- **Data supplied**:
○ ○ ○ ○

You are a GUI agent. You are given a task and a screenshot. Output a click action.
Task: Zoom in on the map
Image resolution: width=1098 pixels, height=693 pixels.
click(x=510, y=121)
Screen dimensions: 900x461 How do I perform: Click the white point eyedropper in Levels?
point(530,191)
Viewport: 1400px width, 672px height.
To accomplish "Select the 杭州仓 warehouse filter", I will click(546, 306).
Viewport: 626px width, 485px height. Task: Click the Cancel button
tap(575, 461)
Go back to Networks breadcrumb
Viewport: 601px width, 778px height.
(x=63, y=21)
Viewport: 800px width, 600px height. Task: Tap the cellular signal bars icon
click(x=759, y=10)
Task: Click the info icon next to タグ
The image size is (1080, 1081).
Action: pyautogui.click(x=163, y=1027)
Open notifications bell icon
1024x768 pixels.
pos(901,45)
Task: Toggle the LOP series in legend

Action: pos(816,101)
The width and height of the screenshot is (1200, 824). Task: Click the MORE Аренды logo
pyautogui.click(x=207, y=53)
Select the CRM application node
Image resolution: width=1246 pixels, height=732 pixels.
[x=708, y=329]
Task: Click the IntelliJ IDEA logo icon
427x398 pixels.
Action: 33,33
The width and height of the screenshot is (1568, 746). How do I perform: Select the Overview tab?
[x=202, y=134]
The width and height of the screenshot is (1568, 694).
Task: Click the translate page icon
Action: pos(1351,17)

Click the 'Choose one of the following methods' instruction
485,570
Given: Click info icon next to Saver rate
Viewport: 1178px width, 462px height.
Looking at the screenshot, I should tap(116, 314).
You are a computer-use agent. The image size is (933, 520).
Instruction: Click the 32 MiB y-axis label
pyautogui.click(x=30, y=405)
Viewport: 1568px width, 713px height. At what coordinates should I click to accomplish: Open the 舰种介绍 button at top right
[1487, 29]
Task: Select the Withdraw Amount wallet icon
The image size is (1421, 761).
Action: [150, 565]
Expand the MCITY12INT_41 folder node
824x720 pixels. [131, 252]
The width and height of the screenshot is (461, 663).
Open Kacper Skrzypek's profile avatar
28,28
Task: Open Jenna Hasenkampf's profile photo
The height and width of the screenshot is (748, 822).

○ ○ ○ ○

When a line in the material contains the string "agent", copy that line.

- **Response to this task**:
You are a GUI agent. You are given a task and a screenshot. Output a click action.
You are a computer-use agent. The image size is (933, 520).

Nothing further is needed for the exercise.